> RECORDS SHOWN
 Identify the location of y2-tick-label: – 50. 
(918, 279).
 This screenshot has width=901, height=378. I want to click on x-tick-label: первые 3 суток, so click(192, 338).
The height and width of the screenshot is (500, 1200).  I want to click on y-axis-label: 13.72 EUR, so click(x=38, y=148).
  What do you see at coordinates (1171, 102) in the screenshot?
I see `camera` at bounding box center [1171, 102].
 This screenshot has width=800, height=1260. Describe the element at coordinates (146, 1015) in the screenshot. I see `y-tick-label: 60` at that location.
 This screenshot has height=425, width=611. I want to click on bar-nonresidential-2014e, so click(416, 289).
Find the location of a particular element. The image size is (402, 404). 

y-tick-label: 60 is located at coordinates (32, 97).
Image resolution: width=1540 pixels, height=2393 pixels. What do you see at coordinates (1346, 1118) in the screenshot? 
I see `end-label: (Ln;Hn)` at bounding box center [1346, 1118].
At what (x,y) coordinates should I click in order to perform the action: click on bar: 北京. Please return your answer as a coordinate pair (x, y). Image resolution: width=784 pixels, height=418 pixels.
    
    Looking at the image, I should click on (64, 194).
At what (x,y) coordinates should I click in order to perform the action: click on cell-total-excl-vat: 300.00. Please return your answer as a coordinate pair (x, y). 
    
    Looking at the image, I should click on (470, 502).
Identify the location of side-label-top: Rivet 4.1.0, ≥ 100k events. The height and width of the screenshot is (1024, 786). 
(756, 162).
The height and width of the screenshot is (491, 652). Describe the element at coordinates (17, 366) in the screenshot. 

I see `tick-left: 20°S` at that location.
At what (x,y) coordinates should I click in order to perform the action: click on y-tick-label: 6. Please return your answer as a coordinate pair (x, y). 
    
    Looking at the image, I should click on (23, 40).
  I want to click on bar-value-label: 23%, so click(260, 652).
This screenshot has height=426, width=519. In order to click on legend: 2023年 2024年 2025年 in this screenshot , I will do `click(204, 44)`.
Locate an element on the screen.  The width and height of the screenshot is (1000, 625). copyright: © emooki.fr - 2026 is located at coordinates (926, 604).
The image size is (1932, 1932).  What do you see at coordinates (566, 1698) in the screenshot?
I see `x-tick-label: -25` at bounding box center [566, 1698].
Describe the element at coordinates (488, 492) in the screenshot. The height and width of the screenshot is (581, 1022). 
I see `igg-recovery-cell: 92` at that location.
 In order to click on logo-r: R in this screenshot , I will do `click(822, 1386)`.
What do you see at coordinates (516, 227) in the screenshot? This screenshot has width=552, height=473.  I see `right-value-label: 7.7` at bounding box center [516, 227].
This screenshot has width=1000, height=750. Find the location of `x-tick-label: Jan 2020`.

> WHAT NEEDS TO BE DONE
Put into a numbered list, with blank lines omitted, the lines of the records from the start through the line that contains "y-tick-label: 60 is".

> SOLUTION TO THE EXERCISE
1.  Identify the location of y2-tick-label: – 50. 
2. (918, 279).
3.  This screenshot has width=901, height=378. I want to click on x-tick-label: первые 3 суток, so click(192, 338).
4. The height and width of the screenshot is (500, 1200).  I want to click on y-axis-label: 13.72 EUR, so click(x=38, y=148).
5.   What do you see at coordinates (1171, 102) in the screenshot?
6. I see `camera` at bounding box center [1171, 102].
7.  This screenshot has width=800, height=1260. Describe the element at coordinates (146, 1015) in the screenshot. I see `y-tick-label: 60` at that location.
8.  This screenshot has height=425, width=611. I want to click on bar-nonresidential-2014e, so click(416, 289).
9. Find the location of a particular element. The image size is (402, 404). 
10. y-tick-label: 60 is located at coordinates (32, 97).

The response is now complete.